What? Where? You linked to a list for postgresql that literally has 12 packages available, total (I'm pretty sure I've published more packages than that in Maven central myself).
> If you open a java file, are you allowed to write arbitrary code wherever you want?
Not quite, but I can select any subexpression of an expression almost anywhere and pull it out into either a local variable or a function - usually by doing nothing more than hitting a key combo in my IDE. I haven't found anything like that for SQL.
To be fair, a lot of those tools have that one weird caveat you need to know, and are also strongly dependent on your dialect.
For example there's an aggregate function in DB/2, LISTAGG, that joins strings... the caveat being that if they get too long, the query blows up.
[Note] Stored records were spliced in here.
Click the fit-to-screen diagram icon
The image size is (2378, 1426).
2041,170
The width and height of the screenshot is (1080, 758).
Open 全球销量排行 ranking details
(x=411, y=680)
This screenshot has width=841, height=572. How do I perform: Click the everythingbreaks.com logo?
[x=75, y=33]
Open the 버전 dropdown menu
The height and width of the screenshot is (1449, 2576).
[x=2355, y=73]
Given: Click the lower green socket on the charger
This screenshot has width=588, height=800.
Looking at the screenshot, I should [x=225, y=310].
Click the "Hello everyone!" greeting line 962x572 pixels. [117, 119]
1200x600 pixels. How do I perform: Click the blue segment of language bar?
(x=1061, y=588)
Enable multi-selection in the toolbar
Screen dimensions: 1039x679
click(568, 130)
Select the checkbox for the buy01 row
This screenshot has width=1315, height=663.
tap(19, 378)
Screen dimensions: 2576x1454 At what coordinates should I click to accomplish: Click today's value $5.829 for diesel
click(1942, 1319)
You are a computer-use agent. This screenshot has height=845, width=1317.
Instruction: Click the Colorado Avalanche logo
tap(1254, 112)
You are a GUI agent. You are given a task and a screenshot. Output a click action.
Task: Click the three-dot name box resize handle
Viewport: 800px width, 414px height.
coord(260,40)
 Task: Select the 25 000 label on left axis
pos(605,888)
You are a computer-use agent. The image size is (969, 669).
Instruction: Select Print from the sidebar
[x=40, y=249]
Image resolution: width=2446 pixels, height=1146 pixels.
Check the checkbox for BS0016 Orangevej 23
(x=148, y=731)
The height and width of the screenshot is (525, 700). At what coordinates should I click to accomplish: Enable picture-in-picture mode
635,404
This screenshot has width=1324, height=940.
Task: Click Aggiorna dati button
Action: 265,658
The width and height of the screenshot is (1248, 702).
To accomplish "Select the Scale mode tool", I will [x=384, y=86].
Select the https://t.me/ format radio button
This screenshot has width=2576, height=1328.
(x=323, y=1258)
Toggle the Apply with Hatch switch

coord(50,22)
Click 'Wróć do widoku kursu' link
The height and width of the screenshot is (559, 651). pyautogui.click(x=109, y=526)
It's in OracleSQL too, which has a syntax where you can tell it to truncate the string.
SELECT, INSERT, UPDATE, DELETE work more or less the same whether you're on MariaDB, Postgres, DB/2, OracleSQL, etc.
As opposed to the dizzying array of ORMs that all have multiple caveats you need to know and utterly incompatible in fundamental ways between each other?
Folks go on about how they're "stuck" with a single dialect of SQL but completely ignore how utterly impossible it is to switch ORMs without a full app rewrite. And ORMs are all language-specific, so if you have two different app clients in different languages, you can't always share even basic API access patterns.
Got a Java Spring app alongside a Django app? Good luck!
Where a CTE or LATERAL join or RETURNING clause would simplify processing immensely or (better yet) remove the possibility of inconsistent data making its way into the data set, ORMs are largely limited to simplistic mappings between basic tables and views to predefined object definitions. Even worse when the ORM is creating the tables.
SQL is at its heart a transformation language as well as a data extraction tool. ORMs largely ignore these facets to the point where most developers don't even realize anything exists in SQL beyond the basic INSERT/SELECT/UPDATE/DELETE.
Pivot tables. Temporal queries. CUBE/ROLLUP. Window functions. Set-returning functions. Materialized views. Foreign tables. JSON processing. Date processing. Exclusion constraints. Types like ranges, intervals, domains. Row-level security. MERGE.
It's like owning a full working tool shed but hiring someone to hand you just the one hammer, screwdriver, and hacksaw and convincing you it's enough. Folks go their whole careers without knowing they had a full size table saw, router, sander, and array of wedges just a few meters away.